Joseph Edward (Eddie) Nuttgens (1892 – 1982), in Germany spelt Nüttgens, was a stained glass designer in England who worked mainly on church windows.

==Early life==
Nuttgens was born in Aachen, the eldest child of six born to a German tailor's cutter, Heinrich/Henry Nuttgens, and an English mother, Teresa Mary Canham. His father's cousins included the brothers Theodor and Heinrich Nüttgens, painters of largely religious subjects. The family moved to London in 1895. Nuttgens left school in 1906, aged 14 years, and learnt drawing in evening classes at Harrow Technical College and School of Art (now part of the University of Westminster). After a couple of jobs involving drawing and stencil cutting, his first job in stained glass was with Arthur Orr, for whom he was his first assistant in a new studio, and for whom he worked for five years. In 1911, aged nineteen, he began studying under Christopher Whall at the Central School of Arts and Crafts in Southampton Row, Bloomsbury, now the Central School of Art and Design, and from Whall he developed the idea that the design and craftsmanship of a piece of art should be executed so far as possible by one person, within a 'living tradition'. In this respect, Nuttgens was influenced by the philosophy and style of Edward Burne-Jones, William Morris, and other members of the Arts and Crafts Movement.

==Career==
After completing his training, Nuttgens worked at Mary Lowndes and Alfred Drury's Glass House in Fulham under Karl Parsons and Martin Travers. In addition to having the talent and skill to create whole works of his own, he was also able to adapt other people's drawings for translation into works of stained glass, to produce designs for other glassmakers, including James Powell and Sons, and to build glass works designed by other people, including Herbert Hendrie. He then moved to Chipping Campden in Gloucestershire to work for Paul Woodroffe and then to Cobbler's Hill in the Chiltern Hills. Later, he moved to North Dean, near Princes Risborough, Buckinghamshire, before setting up his own studio at Piggott's Hill near High Wycombe, Buckinghamshire.

By the outbreak of the First World War, Nuttgens had been appointed as Head of the Stained Glass Department of the Royal College of Art, but because he had a German father and had been born in Germany, he was interned during the war. In 1918, despite having an English mother and having lived in Britain since the age of three, he was asked to resign from his position at the Royal College.
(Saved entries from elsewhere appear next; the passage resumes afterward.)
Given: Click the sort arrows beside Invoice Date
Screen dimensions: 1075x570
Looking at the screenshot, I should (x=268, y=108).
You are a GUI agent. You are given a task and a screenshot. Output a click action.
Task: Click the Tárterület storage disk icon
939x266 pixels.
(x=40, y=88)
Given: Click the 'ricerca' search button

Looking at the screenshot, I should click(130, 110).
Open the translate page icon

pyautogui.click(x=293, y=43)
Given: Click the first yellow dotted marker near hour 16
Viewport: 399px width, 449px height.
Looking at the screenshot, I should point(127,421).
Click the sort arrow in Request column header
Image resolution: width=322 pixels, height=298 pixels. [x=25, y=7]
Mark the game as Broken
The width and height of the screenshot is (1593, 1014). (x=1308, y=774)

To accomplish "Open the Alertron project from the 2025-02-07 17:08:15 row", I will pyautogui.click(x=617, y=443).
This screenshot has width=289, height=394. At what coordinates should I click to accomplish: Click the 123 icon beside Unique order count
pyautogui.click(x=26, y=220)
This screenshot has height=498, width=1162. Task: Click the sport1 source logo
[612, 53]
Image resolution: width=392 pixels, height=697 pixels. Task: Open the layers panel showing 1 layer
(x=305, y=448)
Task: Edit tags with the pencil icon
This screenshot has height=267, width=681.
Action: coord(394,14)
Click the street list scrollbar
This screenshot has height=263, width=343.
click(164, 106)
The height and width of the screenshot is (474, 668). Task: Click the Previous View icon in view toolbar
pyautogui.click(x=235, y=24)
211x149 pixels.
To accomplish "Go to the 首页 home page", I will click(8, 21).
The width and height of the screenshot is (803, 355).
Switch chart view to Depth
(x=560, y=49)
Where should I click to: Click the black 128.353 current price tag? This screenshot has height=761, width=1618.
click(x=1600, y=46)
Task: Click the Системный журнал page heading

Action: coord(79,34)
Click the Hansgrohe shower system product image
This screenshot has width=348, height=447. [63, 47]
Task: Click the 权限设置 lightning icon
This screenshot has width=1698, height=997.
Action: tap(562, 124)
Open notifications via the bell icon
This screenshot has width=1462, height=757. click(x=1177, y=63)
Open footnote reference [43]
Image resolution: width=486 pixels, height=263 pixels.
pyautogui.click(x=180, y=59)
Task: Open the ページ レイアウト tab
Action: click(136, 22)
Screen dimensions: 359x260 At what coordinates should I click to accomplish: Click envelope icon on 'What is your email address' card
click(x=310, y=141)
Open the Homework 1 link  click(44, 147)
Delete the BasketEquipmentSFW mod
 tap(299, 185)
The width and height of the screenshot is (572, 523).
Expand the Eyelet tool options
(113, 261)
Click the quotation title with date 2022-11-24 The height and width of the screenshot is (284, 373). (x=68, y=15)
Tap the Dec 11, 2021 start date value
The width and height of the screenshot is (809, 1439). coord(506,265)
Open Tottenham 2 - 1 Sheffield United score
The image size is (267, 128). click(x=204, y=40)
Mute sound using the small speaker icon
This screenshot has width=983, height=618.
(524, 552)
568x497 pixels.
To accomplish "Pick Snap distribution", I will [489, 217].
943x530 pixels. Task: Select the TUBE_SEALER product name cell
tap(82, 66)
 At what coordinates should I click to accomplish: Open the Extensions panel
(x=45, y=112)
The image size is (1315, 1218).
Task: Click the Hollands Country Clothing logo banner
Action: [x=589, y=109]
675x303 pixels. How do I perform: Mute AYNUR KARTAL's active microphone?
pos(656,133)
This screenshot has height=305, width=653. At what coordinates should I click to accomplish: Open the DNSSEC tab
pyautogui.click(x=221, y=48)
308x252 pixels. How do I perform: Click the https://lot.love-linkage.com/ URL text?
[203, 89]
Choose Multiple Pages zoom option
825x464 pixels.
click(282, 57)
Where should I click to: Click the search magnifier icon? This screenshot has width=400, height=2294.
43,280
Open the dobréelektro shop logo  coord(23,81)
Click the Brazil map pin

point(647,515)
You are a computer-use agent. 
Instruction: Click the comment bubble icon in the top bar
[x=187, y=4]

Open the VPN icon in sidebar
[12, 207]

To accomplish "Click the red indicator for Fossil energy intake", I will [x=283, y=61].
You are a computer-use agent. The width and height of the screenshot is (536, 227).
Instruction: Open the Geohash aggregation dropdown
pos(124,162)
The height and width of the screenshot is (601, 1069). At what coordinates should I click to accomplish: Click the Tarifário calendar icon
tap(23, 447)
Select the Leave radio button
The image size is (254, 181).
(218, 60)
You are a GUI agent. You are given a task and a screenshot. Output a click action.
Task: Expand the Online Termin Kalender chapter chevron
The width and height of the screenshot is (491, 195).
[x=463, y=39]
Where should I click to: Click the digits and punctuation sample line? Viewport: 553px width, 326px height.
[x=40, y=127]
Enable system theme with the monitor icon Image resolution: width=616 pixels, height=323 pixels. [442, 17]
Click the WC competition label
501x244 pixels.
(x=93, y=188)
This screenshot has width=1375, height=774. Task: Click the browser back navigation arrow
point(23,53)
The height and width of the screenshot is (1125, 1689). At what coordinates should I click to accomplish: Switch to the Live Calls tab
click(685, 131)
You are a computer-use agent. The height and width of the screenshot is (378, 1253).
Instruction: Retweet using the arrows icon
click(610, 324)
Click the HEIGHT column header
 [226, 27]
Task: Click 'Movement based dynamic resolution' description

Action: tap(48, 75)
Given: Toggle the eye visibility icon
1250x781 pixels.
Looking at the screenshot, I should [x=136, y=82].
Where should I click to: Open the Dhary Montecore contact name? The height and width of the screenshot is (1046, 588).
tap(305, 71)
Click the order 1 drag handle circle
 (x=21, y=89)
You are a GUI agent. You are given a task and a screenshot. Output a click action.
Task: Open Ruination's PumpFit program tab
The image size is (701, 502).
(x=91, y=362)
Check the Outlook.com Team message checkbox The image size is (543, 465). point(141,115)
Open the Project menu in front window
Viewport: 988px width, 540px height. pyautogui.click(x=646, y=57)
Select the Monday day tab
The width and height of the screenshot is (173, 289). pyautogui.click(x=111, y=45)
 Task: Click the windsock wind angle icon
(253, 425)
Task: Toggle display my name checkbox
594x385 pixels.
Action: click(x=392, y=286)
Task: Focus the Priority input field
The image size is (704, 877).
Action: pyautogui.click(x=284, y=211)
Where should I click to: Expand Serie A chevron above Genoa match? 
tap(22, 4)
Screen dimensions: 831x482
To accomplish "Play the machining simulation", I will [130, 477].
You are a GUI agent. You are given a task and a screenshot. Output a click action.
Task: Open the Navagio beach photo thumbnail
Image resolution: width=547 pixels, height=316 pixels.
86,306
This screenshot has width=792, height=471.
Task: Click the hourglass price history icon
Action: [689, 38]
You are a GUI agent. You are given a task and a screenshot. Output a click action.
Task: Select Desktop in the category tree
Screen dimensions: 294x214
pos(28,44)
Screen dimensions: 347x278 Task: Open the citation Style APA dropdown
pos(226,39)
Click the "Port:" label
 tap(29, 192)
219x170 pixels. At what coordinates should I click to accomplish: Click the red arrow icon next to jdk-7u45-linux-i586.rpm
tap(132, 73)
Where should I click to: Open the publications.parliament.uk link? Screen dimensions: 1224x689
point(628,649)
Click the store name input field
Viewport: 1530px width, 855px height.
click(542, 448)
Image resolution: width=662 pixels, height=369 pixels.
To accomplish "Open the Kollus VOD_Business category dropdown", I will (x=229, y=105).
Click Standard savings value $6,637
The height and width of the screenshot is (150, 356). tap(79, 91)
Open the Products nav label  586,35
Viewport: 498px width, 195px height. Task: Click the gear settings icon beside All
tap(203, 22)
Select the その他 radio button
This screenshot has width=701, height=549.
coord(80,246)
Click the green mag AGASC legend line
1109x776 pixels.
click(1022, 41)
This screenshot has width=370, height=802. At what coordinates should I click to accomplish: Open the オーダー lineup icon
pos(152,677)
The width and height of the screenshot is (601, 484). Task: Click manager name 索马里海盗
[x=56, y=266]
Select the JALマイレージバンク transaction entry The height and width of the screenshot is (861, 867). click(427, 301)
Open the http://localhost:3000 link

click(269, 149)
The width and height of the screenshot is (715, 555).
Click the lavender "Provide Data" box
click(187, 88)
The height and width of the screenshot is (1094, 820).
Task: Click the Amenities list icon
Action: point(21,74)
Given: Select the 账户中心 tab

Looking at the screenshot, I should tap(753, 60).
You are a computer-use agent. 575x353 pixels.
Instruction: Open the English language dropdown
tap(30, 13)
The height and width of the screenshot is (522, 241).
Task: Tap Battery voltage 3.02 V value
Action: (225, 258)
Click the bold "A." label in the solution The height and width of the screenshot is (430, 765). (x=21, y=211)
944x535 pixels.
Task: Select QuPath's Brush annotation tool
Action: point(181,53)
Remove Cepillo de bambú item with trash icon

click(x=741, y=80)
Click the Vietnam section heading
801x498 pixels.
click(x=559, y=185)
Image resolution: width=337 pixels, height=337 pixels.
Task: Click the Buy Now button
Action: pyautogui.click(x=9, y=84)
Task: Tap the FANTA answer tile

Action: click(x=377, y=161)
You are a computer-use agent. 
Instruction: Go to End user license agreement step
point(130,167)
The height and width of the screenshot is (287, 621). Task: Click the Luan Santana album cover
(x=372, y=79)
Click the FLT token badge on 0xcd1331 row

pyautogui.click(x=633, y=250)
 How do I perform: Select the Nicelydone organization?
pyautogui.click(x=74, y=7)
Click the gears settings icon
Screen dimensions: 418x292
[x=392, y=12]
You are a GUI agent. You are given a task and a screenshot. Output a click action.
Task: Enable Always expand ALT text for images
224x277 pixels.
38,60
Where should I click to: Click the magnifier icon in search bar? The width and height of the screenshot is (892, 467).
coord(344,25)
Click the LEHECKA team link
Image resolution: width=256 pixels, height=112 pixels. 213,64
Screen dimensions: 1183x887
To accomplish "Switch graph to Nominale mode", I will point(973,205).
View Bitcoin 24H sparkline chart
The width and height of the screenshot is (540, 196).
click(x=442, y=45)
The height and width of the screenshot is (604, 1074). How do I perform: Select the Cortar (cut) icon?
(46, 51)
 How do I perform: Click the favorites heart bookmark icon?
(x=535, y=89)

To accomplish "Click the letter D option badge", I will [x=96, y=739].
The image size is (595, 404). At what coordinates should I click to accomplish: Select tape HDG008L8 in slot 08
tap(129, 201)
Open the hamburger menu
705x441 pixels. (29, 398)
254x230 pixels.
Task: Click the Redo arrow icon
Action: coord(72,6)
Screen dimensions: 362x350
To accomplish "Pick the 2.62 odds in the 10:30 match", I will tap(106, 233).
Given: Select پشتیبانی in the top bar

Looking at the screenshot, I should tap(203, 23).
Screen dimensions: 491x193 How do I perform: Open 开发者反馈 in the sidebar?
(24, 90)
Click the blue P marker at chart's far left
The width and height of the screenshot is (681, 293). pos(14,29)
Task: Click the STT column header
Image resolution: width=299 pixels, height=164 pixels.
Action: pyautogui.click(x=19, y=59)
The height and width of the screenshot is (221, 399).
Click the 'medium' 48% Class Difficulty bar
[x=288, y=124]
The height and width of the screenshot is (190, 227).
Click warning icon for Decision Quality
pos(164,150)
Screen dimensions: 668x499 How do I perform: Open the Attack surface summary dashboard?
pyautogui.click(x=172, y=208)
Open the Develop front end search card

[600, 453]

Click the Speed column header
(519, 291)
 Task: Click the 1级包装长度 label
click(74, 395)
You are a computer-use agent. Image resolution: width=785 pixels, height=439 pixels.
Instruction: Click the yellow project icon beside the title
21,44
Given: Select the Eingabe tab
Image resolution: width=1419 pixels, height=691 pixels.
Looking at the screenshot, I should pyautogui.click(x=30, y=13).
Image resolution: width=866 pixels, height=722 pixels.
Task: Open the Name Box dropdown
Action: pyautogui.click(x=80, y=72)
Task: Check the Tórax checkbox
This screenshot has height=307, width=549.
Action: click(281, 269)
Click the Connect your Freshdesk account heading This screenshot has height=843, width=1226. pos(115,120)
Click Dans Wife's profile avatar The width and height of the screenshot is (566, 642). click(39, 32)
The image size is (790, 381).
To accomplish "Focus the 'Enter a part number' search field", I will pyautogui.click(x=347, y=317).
Chipping Campden was the home of many artists and craftsmen, and Piggott's Hill was associated with many artists who, like Nuttgens, were Roman Catholics. It was near the studio where Eric Gill lived in later life, and through Gill's influence Nuttgens developed an interest in Catholic Distributism, an economic philosophy extolling the virtues of small enterprises and self-sufficiency. The church of St Peter, Gorleston, Norfolk, the only church designed by Gill, completed just before his death in 1937, contains an East Window made by Nuttgens and installed in 1963. Nuttgens was also associated with the Art Workers Guild, based on the precepts of the Arts and Crafts Movement, and the Warham Guild, which was dedicated to the production of church decorations and ornaments and was a Fellow of the British Society of Master Glass Painters. Nuttgens was an important influence on other stained glass makers including John Piper and Patrick Reyntiens, whose partnership began in his studio and Gilbert Sheedy, who made a window for St Andrew's Church, High Wycombe in 1948 and another for Our Lady of the Angels Church, Nuneaton in 1949 in the style of Nuttgens. Sheedy subsequently set up a studio in South Weston, Oxfordshire and made several windows in Holy Trinity Church, Prestwood in 1970. Reyntiens described his teacher, Nuttgens, as 'the best painter on glass of his own and subsequent generations'.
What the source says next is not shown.